Input records:
↓

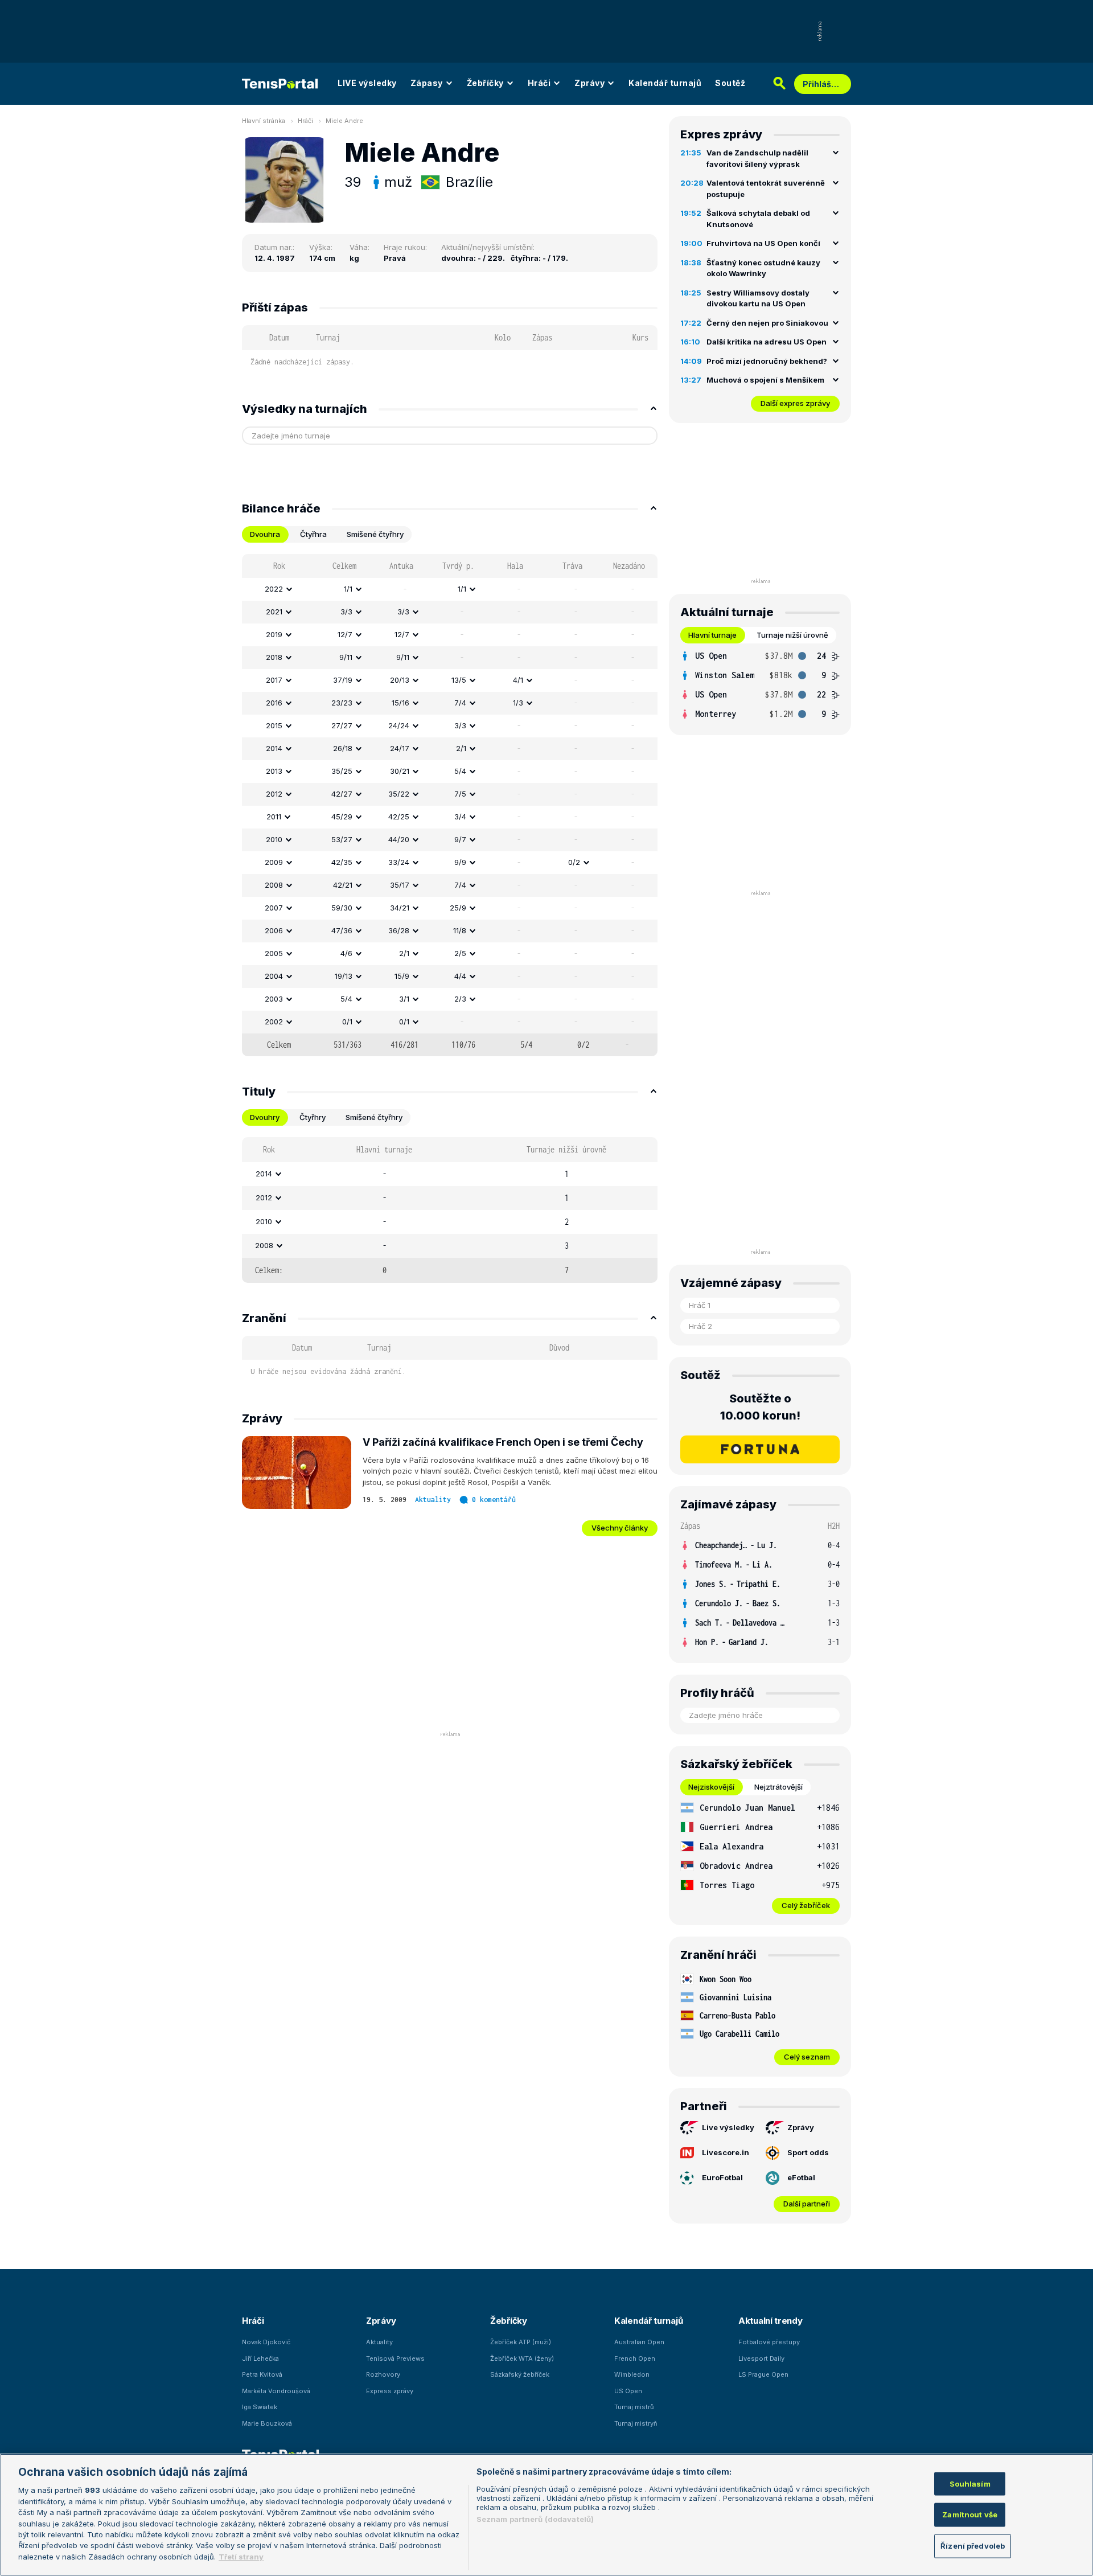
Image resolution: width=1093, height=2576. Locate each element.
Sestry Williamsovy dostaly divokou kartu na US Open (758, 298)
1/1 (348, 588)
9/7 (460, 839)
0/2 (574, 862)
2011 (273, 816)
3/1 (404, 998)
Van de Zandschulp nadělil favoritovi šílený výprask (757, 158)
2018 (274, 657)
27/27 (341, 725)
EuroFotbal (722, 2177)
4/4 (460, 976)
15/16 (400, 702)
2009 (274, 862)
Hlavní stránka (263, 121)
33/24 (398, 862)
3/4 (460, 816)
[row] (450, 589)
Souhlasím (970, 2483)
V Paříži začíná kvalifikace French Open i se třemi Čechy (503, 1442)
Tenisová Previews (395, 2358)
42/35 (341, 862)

↑
↓

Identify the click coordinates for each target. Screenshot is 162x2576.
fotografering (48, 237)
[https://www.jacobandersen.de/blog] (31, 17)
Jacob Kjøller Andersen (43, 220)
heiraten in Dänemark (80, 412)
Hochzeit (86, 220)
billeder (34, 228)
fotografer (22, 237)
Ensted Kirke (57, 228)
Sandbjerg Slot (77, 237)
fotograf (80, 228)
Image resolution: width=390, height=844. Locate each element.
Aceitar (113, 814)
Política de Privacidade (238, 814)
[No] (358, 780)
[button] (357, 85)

↑

With the line holding "fotografering (48, 237)" as the first and the line holding "[button] (357, 85)" as the last, set down that range of the entries above exactly, and nothing else.

Solution to this exercise:
fotografering (48, 237)
[https://www.jacobandersen.de/blog] (31, 17)
Jacob Kjøller Andersen (43, 220)
heiraten in Dänemark (80, 412)
Hochzeit (86, 220)
billeder (34, 228)
fotografer (22, 237)
Ensted Kirke (57, 228)
Sandbjerg Slot (77, 237)
fotograf (80, 228)
Image resolution: width=390, height=844. Locate each element.
Aceitar (113, 814)
Política de Privacidade (238, 814)
[No] (358, 780)
[button] (357, 85)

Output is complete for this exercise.